Data shown -
*-*-*

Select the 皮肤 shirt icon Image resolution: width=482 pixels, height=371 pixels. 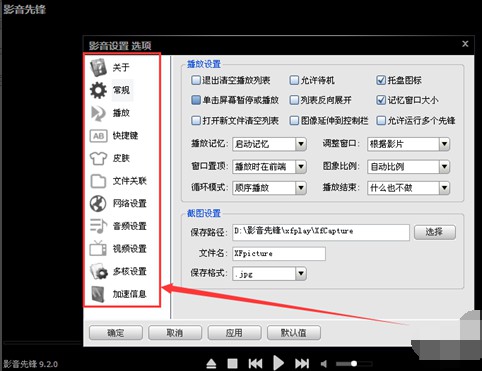(98, 158)
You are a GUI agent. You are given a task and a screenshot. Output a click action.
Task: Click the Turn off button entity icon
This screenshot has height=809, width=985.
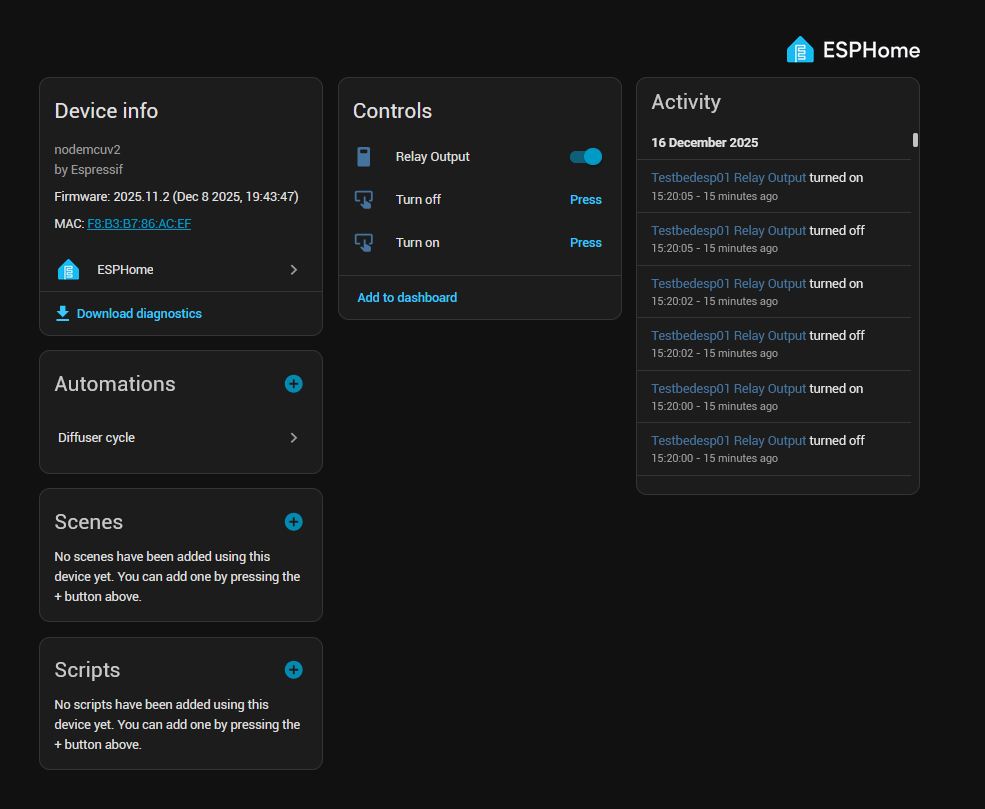point(364,200)
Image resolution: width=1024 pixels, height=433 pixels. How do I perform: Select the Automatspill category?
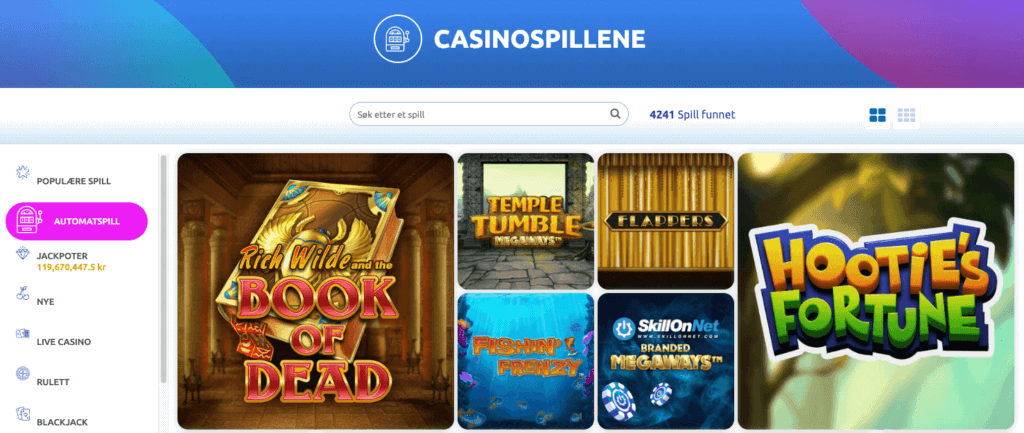pyautogui.click(x=76, y=221)
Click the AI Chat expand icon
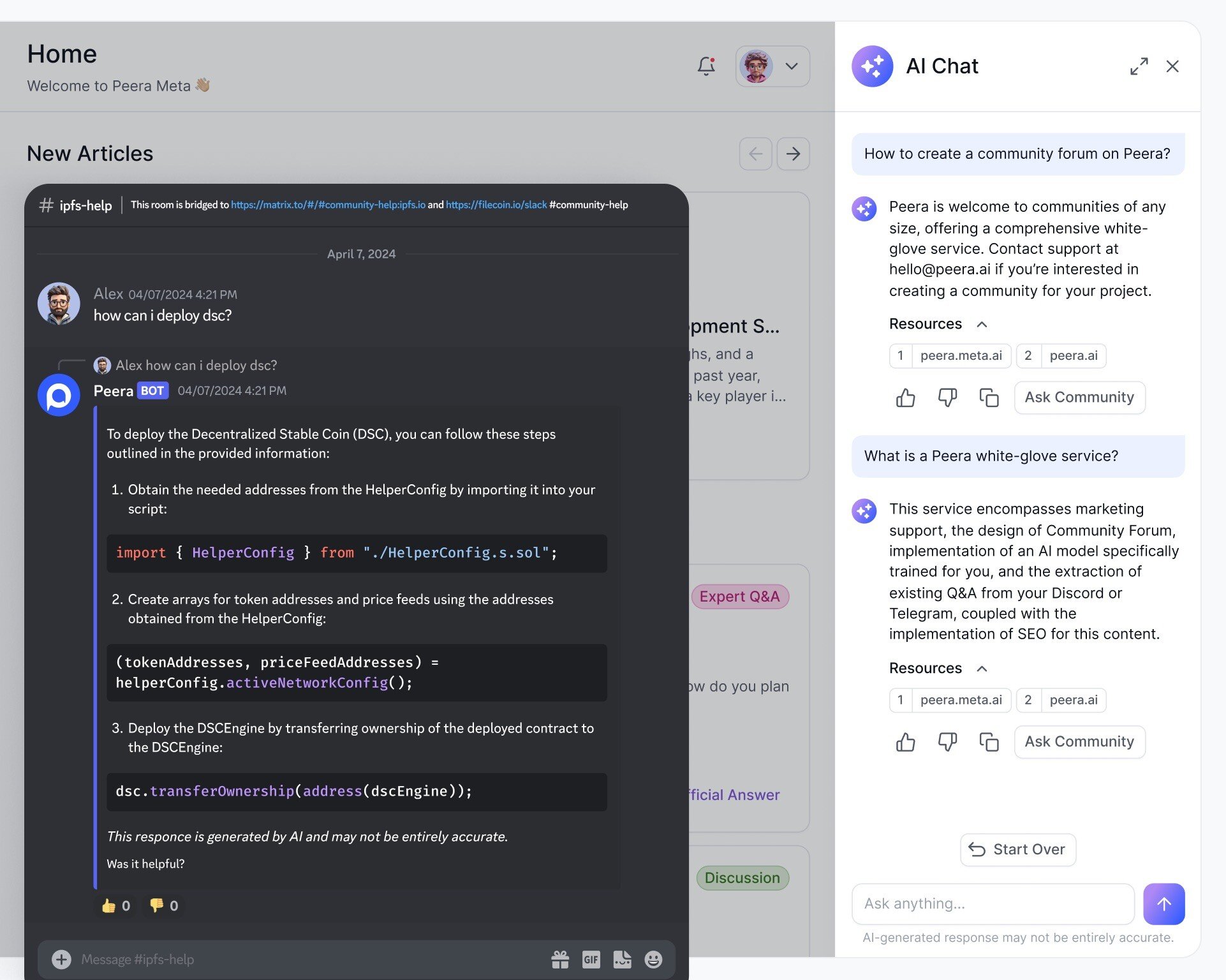Viewport: 1226px width, 980px height. coord(1139,65)
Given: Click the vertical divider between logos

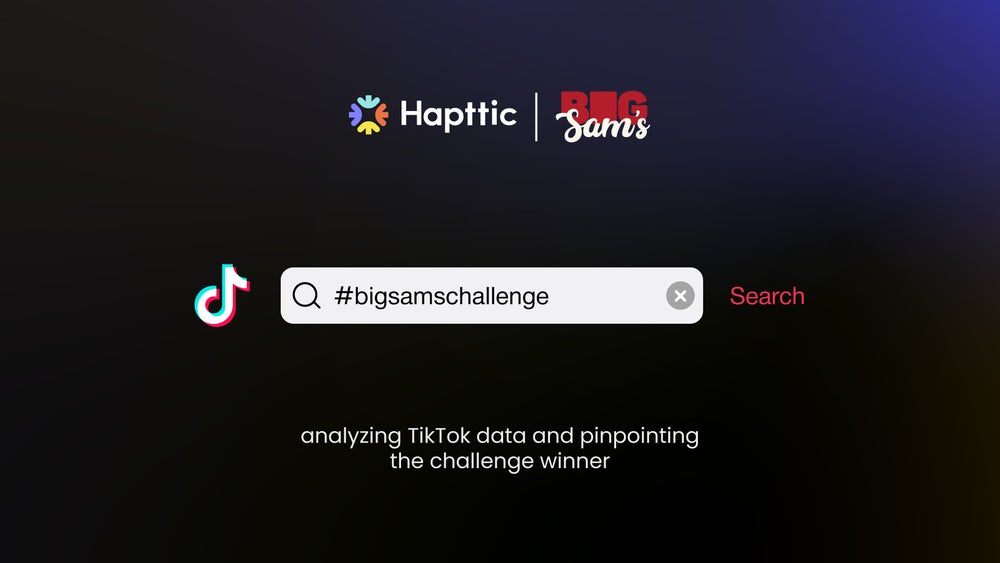Looking at the screenshot, I should point(536,117).
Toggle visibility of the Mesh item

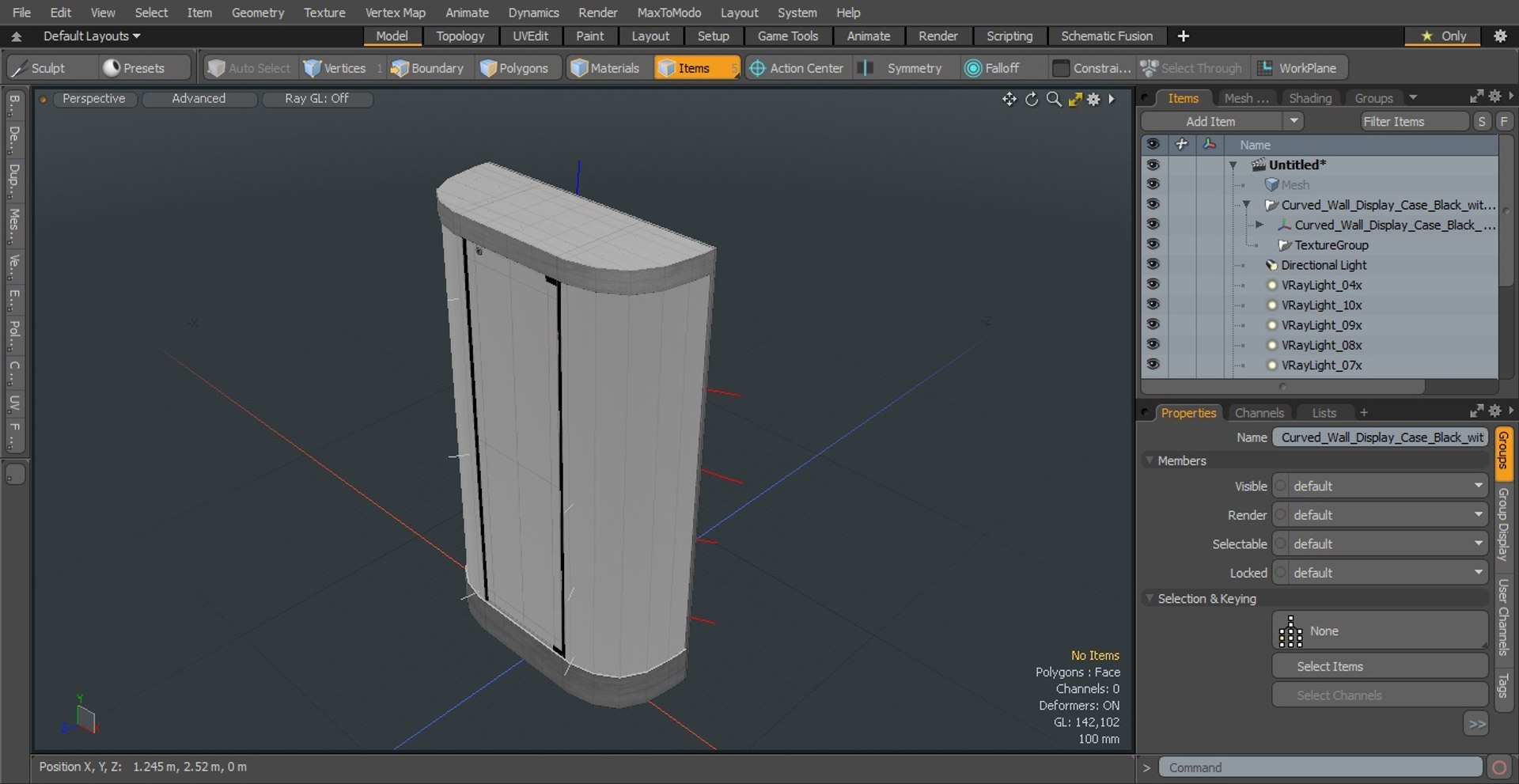(1153, 185)
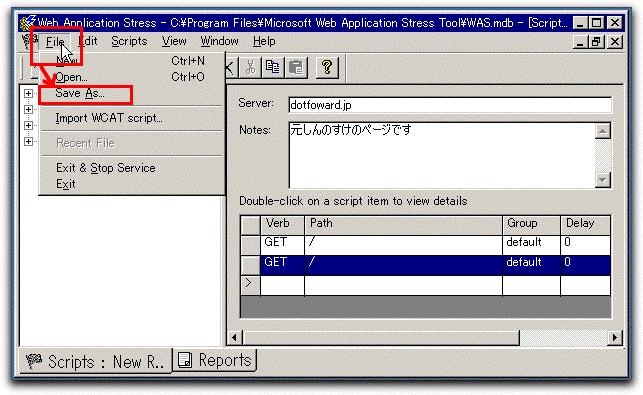Viewport: 643px width, 395px height.
Task: Open Help via the question mark icon
Action: [327, 67]
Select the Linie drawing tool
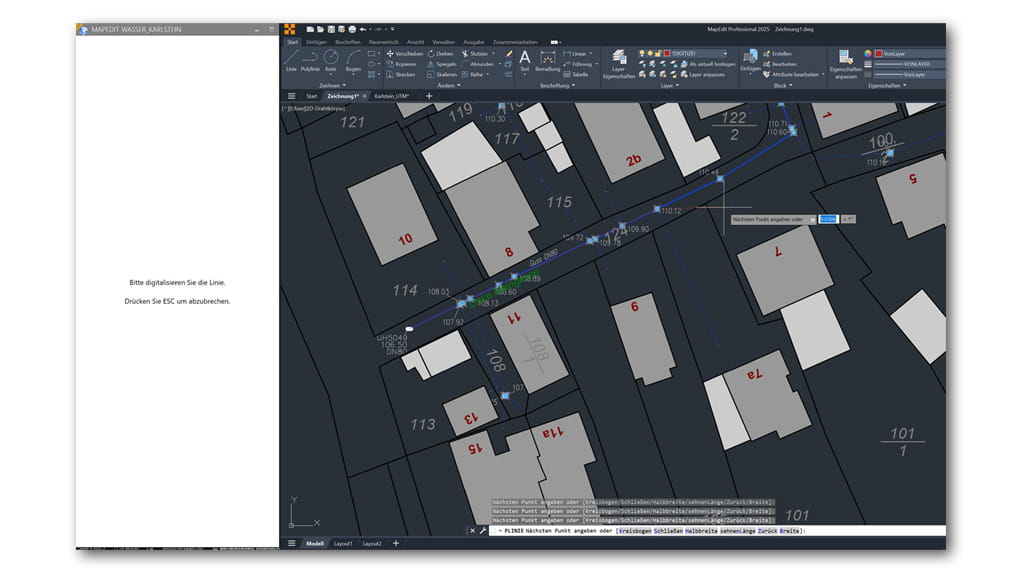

*-*-*

Work instructions - In the records above, find the line containing "Toggle visibility of the Mesh item". Reproduce it and every line after it through the last line, omitting pictures.

Written solution -
Toggle visibility of the Mesh item

(1153, 185)
Viewport: 643px width, 395px height.
Task: Open Help via the question mark icon
Action: [327, 67]
Select the Linie drawing tool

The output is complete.